[Task directions]:
Return every line below that contains the word "pixels", copying each one in full.

[Task input]:
────────────────────

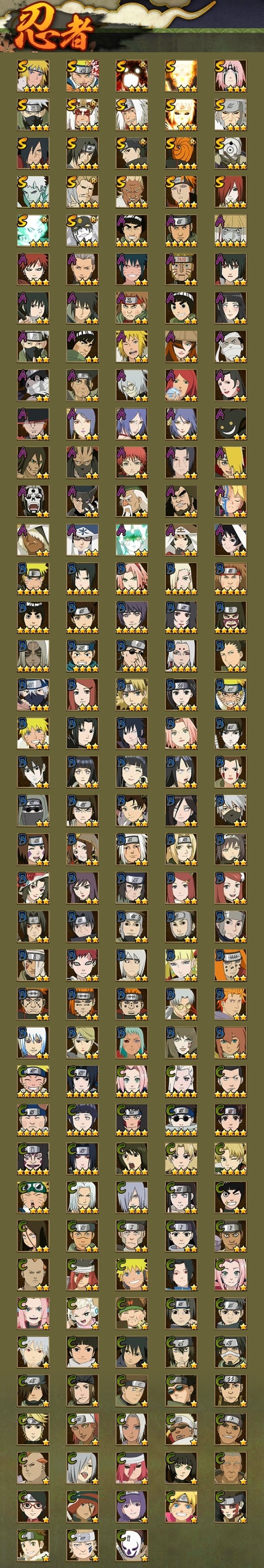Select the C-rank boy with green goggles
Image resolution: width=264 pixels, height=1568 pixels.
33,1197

────────────────────

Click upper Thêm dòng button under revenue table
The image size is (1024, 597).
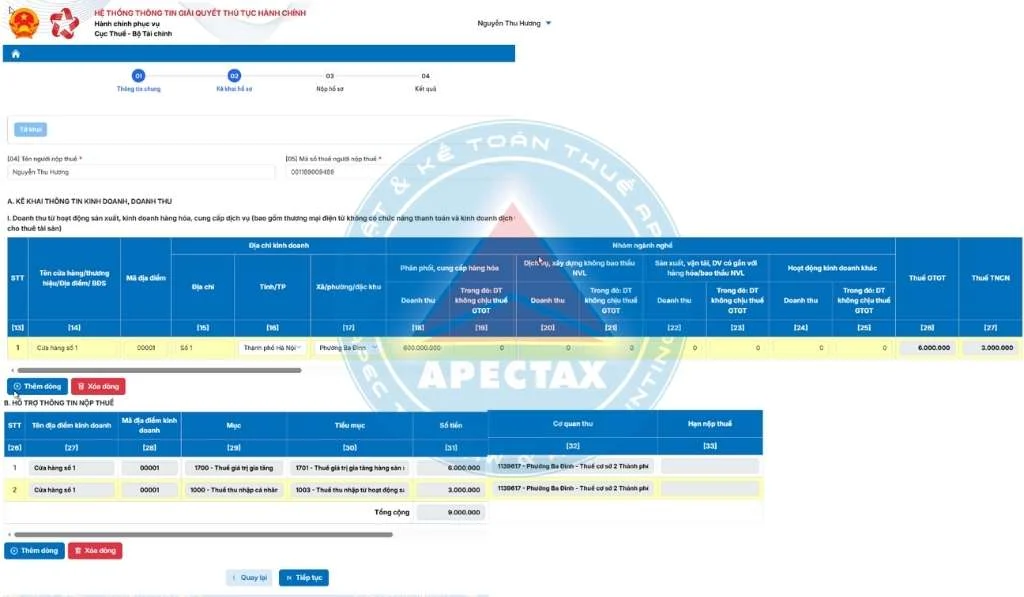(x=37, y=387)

────────────────────

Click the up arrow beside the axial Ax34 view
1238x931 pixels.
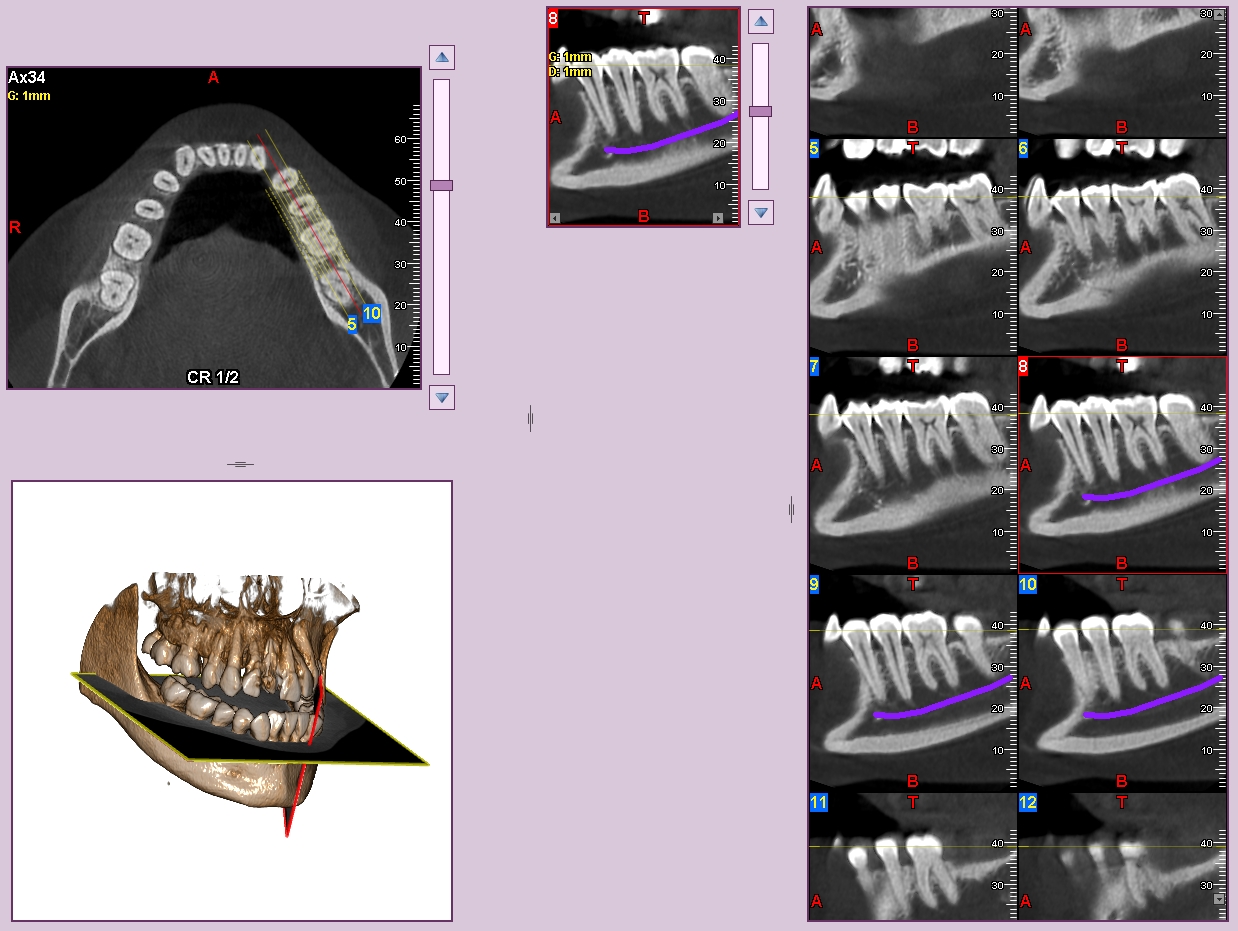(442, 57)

────────────────────

[Expected answer]:
Image resolution: width=264 pixels, height=1568 pixels.
1238x931 pixels.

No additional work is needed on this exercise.